Monday, June 26, 2023

Don't Try to Catch a Falling City

Chronicle illustration of San Francisco's "doom loop"
San Francisco's deterioration as a premiere American city has attracted national attention.

The Chronicle says the persistent negativism has made San Francisco seem worse than it really is.
San Francisco is a dystopian hellscape overrun by armed criminals and fentanyl addicts, its streets teeming with human waste, its buildings crumbling before our eyes.

That’s the situation according to recent stories in major media outlets from CNN to Good Morning America, from the Financial Times to Newsweek, along with legions of posters on TikTok, Twitter, YouTube and Facebook, and perennial S.F. haters like Fox News, the New York Post and, of course, Elon Musk. Presidential candidates Ron DeSantis and Robert F. Kennedy Jr. also chimed in last week.
Of course, people who live in San Francisco don't have their houses or cars broken into every day, nor is there a homeless drug addict camped in front of every house. But it happens to enough residents and businesses that they're packing up and leaving, even at great cost.

Just ask Nordstrom how much it is writing off on leasehold improvements and how many lease payments it is still on the hook for in the heart of San Francisco. Just ask Nordstrom's landlord, Westfield Centre, how many millions of dollars of equity it is abandoning by turning the building over to the lenders.

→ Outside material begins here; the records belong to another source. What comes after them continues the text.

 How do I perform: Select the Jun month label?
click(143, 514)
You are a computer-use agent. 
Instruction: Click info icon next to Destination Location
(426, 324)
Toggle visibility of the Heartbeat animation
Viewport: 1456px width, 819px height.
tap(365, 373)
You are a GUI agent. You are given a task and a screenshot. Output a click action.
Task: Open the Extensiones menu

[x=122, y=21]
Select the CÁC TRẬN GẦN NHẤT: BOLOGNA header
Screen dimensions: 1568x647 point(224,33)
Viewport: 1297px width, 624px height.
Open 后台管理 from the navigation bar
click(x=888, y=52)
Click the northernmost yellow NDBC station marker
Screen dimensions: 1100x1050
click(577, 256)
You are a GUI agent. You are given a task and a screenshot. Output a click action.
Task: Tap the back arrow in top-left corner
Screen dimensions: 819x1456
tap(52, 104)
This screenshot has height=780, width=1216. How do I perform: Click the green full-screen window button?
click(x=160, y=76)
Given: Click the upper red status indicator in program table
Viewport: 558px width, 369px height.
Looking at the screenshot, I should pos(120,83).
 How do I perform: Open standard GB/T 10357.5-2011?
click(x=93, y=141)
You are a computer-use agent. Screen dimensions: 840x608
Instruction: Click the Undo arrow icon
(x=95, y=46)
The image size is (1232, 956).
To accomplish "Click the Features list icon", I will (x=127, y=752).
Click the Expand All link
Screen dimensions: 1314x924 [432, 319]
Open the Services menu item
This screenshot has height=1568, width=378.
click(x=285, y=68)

The Chronicle news department itself, to its credit, doesn't try to put a positive spin on San Francisco's problems. It has run dozens of stories on homelessness, rampant shoplifting, home and car burglaries, open-air drug use, and police inaction and defunding. Last year the Chronicle reported that 8% of San Francisco residents plan to move to a different city in the next twelve months, a higher percentage than any other American city.

Frankly, I think the coverage is about right. There's no indication that San Francisco has hit bottom.